**Assigned task**: "target" is the word to look for; copy each line of the listing where it occurs.

**Available records**:
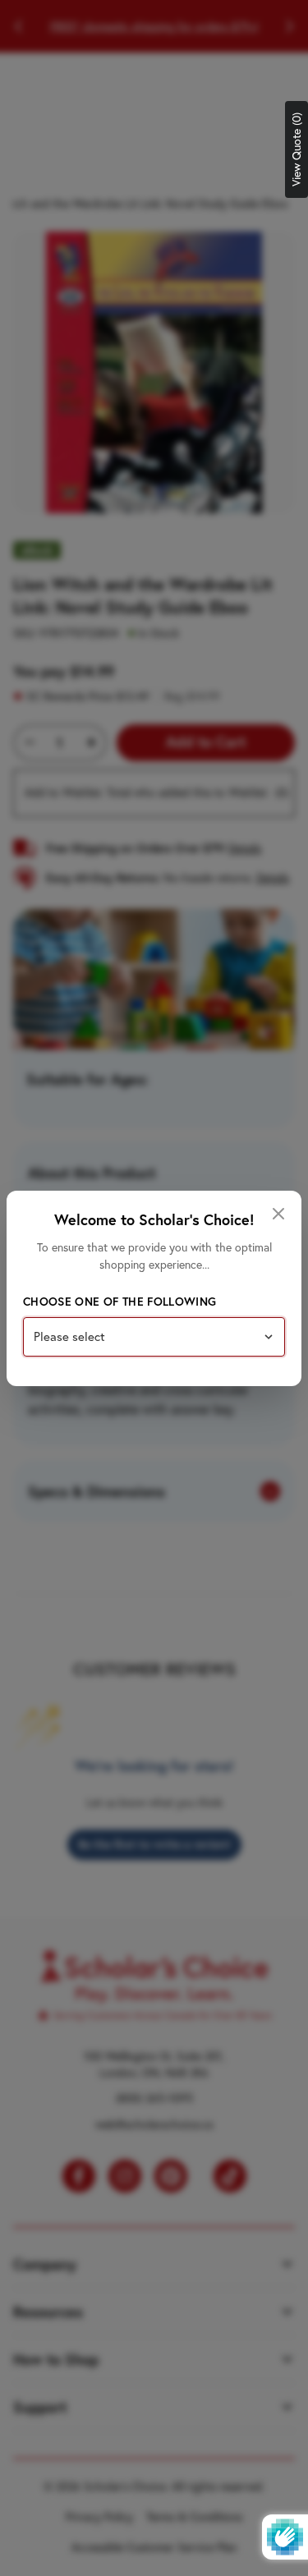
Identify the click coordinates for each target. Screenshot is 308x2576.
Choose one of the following (119, 1301)
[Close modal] (278, 1214)
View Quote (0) (296, 149)
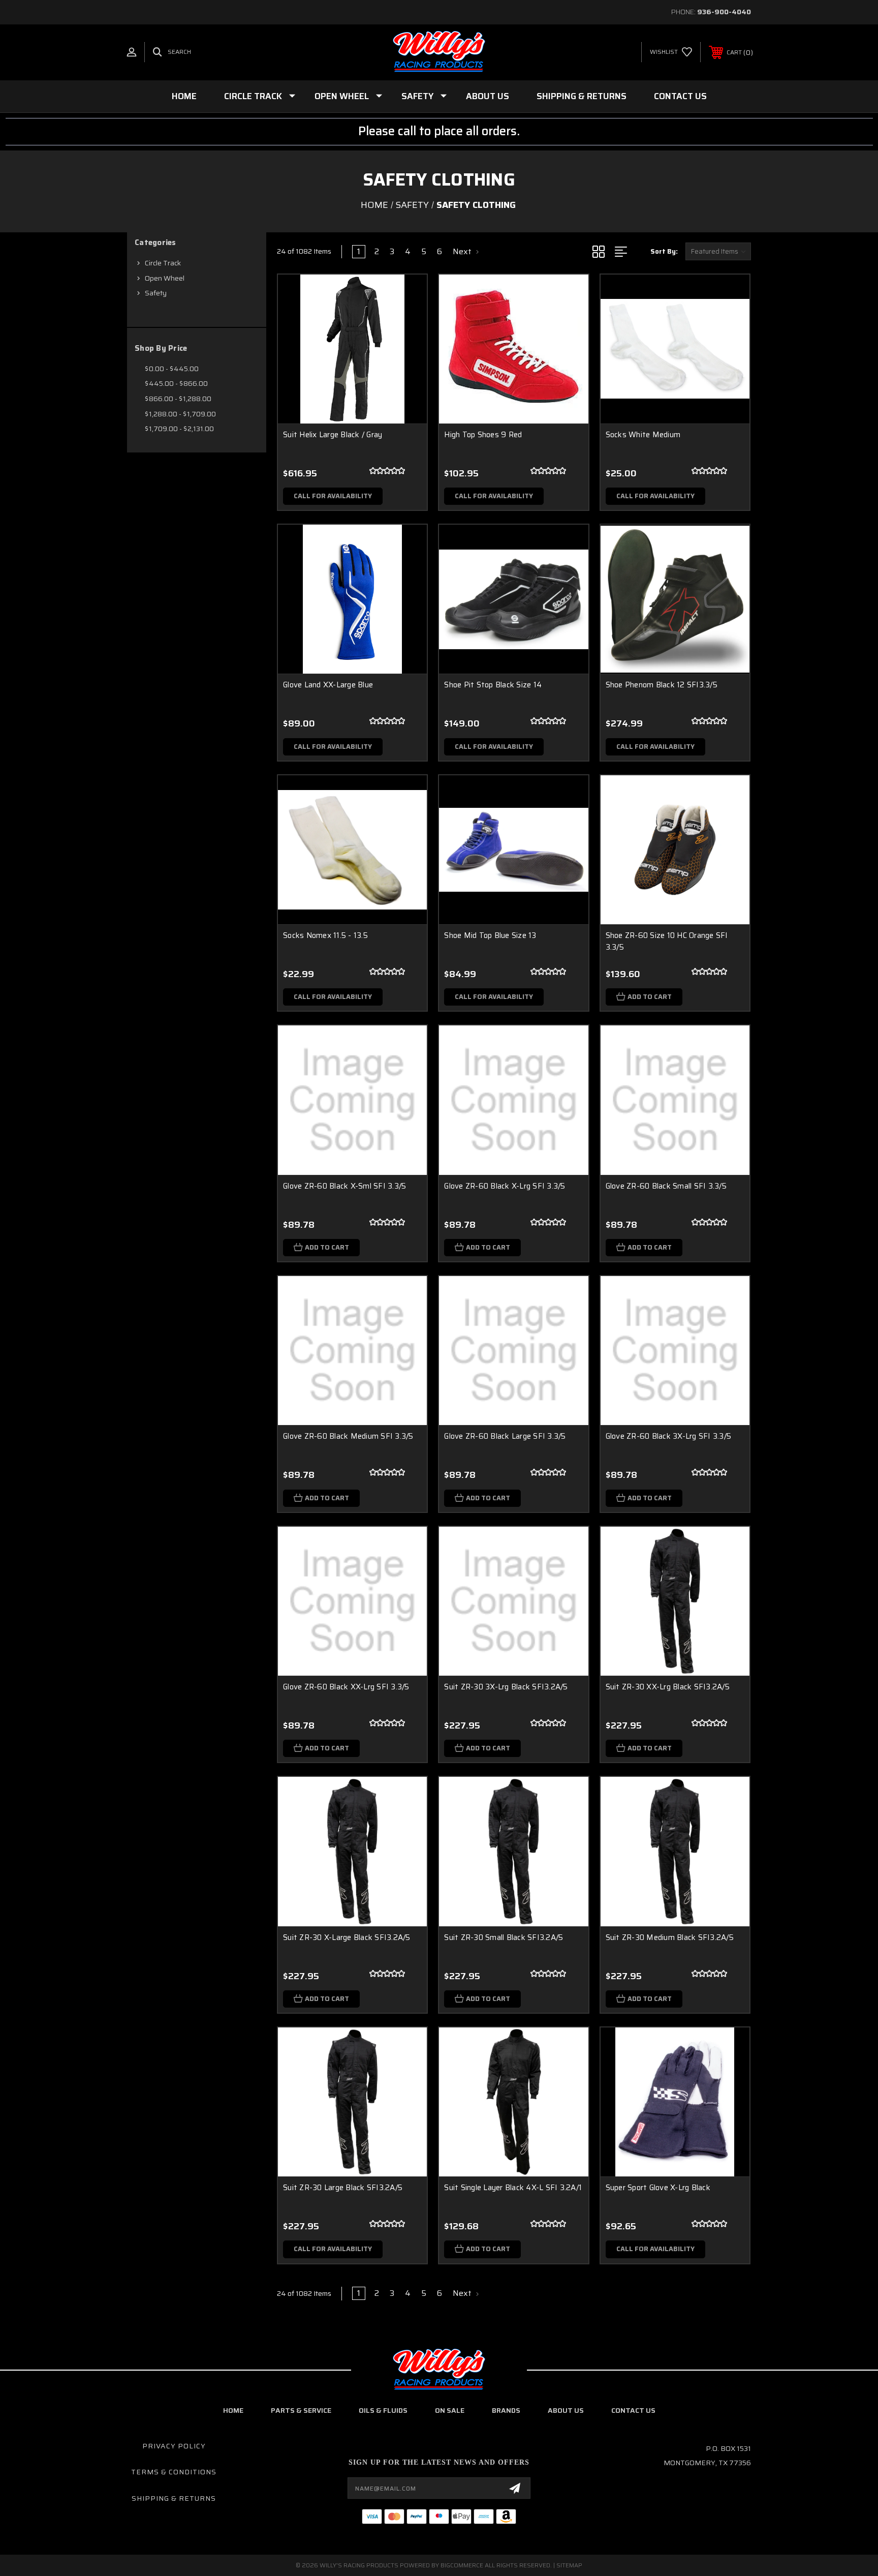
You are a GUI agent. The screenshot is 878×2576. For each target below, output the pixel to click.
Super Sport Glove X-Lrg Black (658, 2187)
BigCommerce (462, 2565)
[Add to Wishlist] (406, 321)
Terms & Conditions (173, 2471)
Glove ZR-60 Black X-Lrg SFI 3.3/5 (504, 1186)
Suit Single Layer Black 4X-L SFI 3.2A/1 (513, 2187)
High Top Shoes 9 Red (483, 435)
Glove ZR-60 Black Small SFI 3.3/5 (666, 1186)
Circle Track (253, 96)
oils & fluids (383, 2410)
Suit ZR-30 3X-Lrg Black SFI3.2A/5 (506, 1687)
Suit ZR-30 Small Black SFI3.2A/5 (503, 1937)
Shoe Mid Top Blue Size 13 (490, 935)
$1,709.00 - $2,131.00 (179, 428)
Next (463, 252)
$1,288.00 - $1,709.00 (180, 413)
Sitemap (569, 2565)
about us (566, 2410)
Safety (417, 96)
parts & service (301, 2410)
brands (506, 2410)
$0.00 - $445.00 (172, 368)
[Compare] (406, 347)
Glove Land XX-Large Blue (328, 685)
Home (184, 96)
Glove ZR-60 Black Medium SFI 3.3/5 (348, 1436)
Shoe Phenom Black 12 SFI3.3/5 (661, 685)
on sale (449, 2410)
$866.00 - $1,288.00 (178, 398)
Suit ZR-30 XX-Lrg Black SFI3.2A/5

**Exercise answer**:
Identify the click coordinates for each target. Screenshot is 308x2576.
You are a GUI agent. The screenshot is 878×2576. For each target below, output the pixel to click.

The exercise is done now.